Music is in his blood; he is the son of Charanjit Singh, a top-flight musician who worked with legends like Shankar-Jaikishan, S D Burman and Laxmikant-Pyarelal. As he puts it, “An advantage I have had is that I have been a musician for many years in films.
We have seen the era when both songs and background scores were composed with acoustic instruments by Naushad, Kalyanji-Anandji, Ilaiyaraja and many more. My approach now is a blend of the old and the new.”
His work includes the hugely-appreciated album Tum Yaad Aaye, the signature tune for Indian television’s longest-running serial CID as well as Boogie-Woogie and Chandrakanta, songs for films like Raaz — The Mystery Continues and Khichdi — The Movie and background scores for all Mukesh Bhatt films since 2005, Chandni Bar, Page 3 and Ishq Vishk.

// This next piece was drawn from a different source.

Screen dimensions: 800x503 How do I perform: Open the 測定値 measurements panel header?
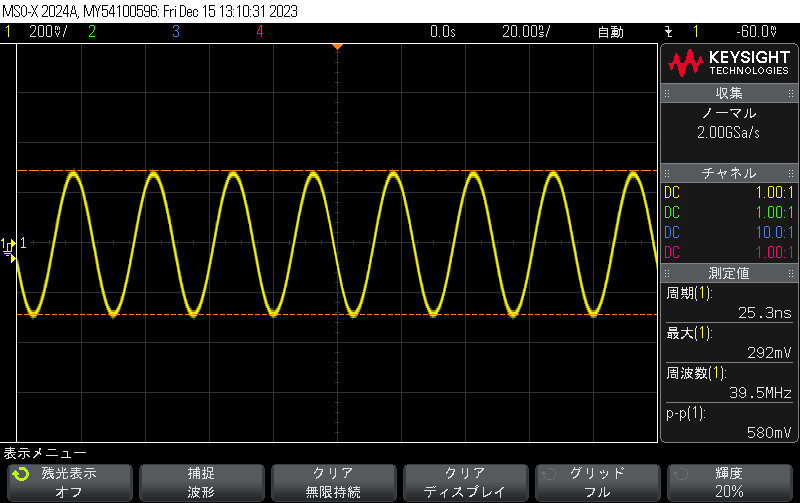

Today, Singh is being appreciated for his background score in the recent hit Jannat 2, apart from his great work on Dangerous Ishhq. He has started work on Raaz 3, and is mentor for the sixth season of Indian Idol, which has just taken off.

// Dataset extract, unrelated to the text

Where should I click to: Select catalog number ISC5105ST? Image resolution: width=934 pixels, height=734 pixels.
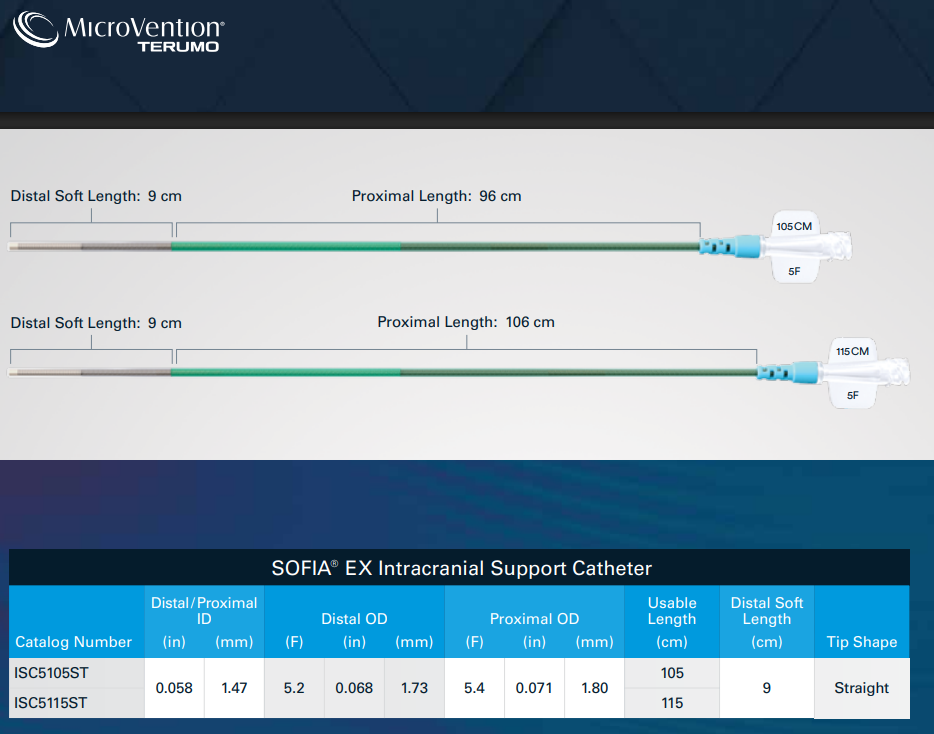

Every review of Jannat 2 has mentioned its background score. One critic has even written that the background score deserves a standing ovation. “I was ecstatic as this has never happened with anyone in recent times.
Even more fulfilling was the compliment from the legendary composer Vanraj Bhatiaji, who candidly told me, ‘Look Raju, I don’t call up anybody to just compliment them. But after watching Jannat 2, I just wanted to know who had done the background score!’ ”

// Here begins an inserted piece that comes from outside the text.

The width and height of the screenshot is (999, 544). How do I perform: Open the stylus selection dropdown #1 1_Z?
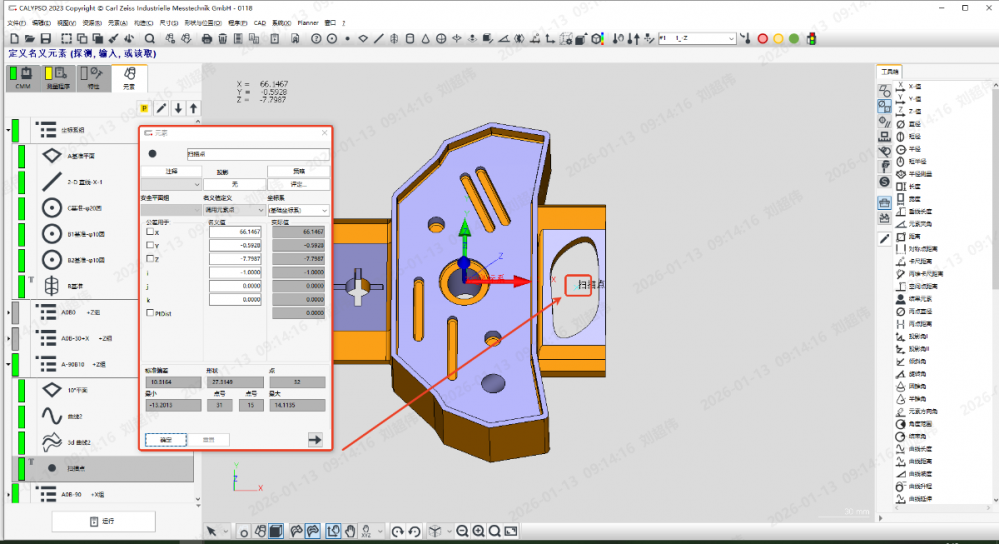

Singh continues, “For me, it was a challenge, as I was composing themes for two male protagonists – Emraan Hashmi and Randeep Hooda — after a long time. And their relationship in the movie was unique. Theirs was a cat-and-mouse game.
I used what is known as the Honky-Tonky piano, which is a slightly de-tuned instrument used in music for cartoons, comedies and horror films. I joined that with an chhallewala dholak — a ring is worn on the finger to drum out the beat — and composed a riff that, depending on their relationship, could be made emotional or pathos-laden.”
Dangerous Ishhq may have tanked, but Singh calls it one of his more challenging assignments. “I could not use electronics in the treatment of a period film such as this, a project in which I had to invest a lot of thought.
This was a mysterious, haunting, incomplete love story and I had to thread together the romances of different eras and complete the melody as the love story reached a culmination. So out of every 10 pieces composed, nine were the same — it was intentional overuse. I used the first two words of Himesh Reshammiya’s song Naina re and blended it with the music created around a theme similar to that of the Hollywood movie Love Story.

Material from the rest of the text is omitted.